Un total de 420 bragas fueron extendidas ayer en Copacabana, la playa más emblemática del la ciudad brasileña de Río de Janeiro, en una protesta para representar el número de violaciones sexuales registradas cada 72 horas en Brasil.

La protesta fue organizada por Río da Paz, una organización no gubernamental que se ha caracterizado por sus llamativas manifestaciones contra las diferentes formas de violencia en Río de Janeiro, la ciudad que albergará los Juegos Olímpicos de agosto próximo.

Según los voceros de la organización, las bragas representan las 420 mujeres que son violadas a cada tres días en Brasil, un país en el que se calcula que se registran unos 50.000 ataques sexuales contra mujeres por año, que en su mayoría no es denunciado.

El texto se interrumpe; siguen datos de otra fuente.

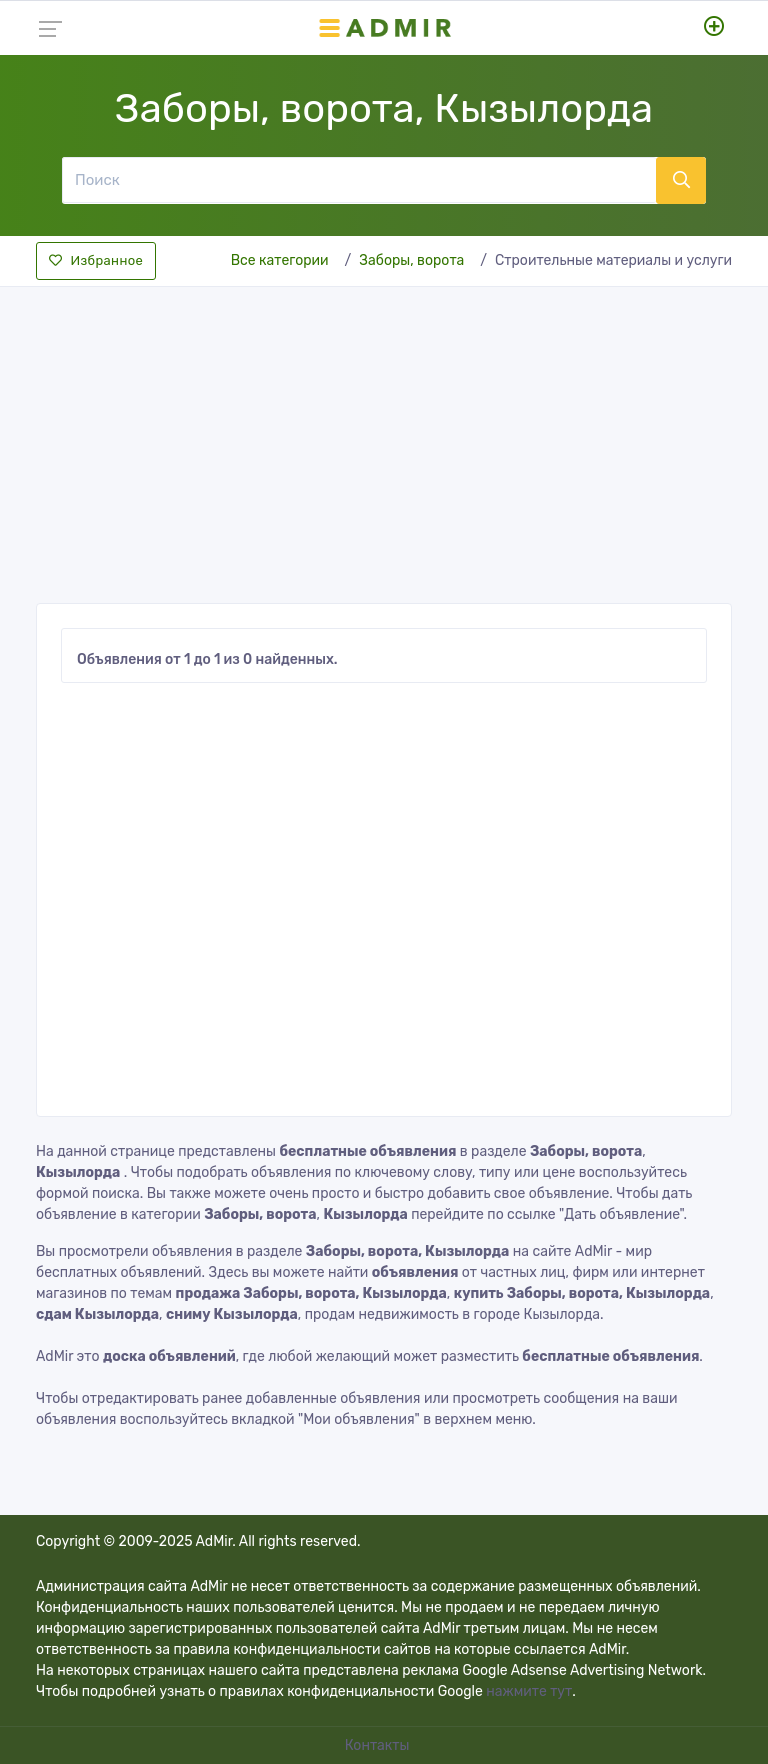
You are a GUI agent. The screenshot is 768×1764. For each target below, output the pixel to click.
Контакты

La llamativa exposición fue montada a las 6.00 hora local (9.00 GMT) y permanecerá en las arenas hasta el anochecer para que pueda ser vista por los miles de brasileños y turistas que pasan diariamente por Copacabana, una de las playas más concurridas de Brasil.

Junto a las bragas fueron expuestas también enormes reproducciones de imágenes del fotógrafo Marcio Freitas para la exposición "Nunca me callaré".

Las fotografías, de dos metros de alto por dos de ancho, fueron hechas para un ensayo sobre la angustia sufrida por mujeres que son víctimas de abuso, en el que participaron una veintena de modelos.

"Tan importante cuanto combatir el abuso contra la mujer es exigir acciones preventivas del poder público. A cada día se hace más necesaria la implementación de políticas de educación y protección", afirmó el presidente y fundador de Río de Paz, Antonio Carlos Costa, al explicar el motivo de la exposición.

Según el militante, tales políticas tienen que ser dirigidas especialmente a comunidades de baja renta, "donde se encuentra la mayor parte de las mujeres en estado de vulnerabilidad social".

La manifestación en Copacabana se produce quince días después de que numerosas personas denunciaron la circulación de un vídeo en las redes sociales en el que una adolescente de 16 años aparece desnuda y desmayada, con sus órganos genitales sangrando, mientras que el autor de la grabación comenta que fue violada por treinta personas.

La violación colectiva, que ha conmocionado a Brasil y generado numerosas protestas, ocurrió en una barriada pobre de la zona oeste de Río de Janeiro.

Tres de los acusados por el crimen fueron arrestados, entre ellos, el novio de la víctima, quien quedó en libertad por falta de pruebas.

Pese a que la menor dijo inicialmente haber sido violada por 33 hombres, los investigadores han establecido hasta ahora que el crimen fue cometido en momentos diferentes por unos doce hombres, primero por un grupo integrado por entre siete y nueve miembros de una banda de narcotraficantes y después por otro de tres personas.

Los detalles del crimen comenzaron a ser aclarados gracias al testimonio de los tres detenidos y a los datos extraídos del celular con el que fueron grabadas las imágenes transmitidas por internet, en el que al parecer fue encontrado un vídeo con imágenes más impactantes y más comprometedor que el divulgado en las redes sociales.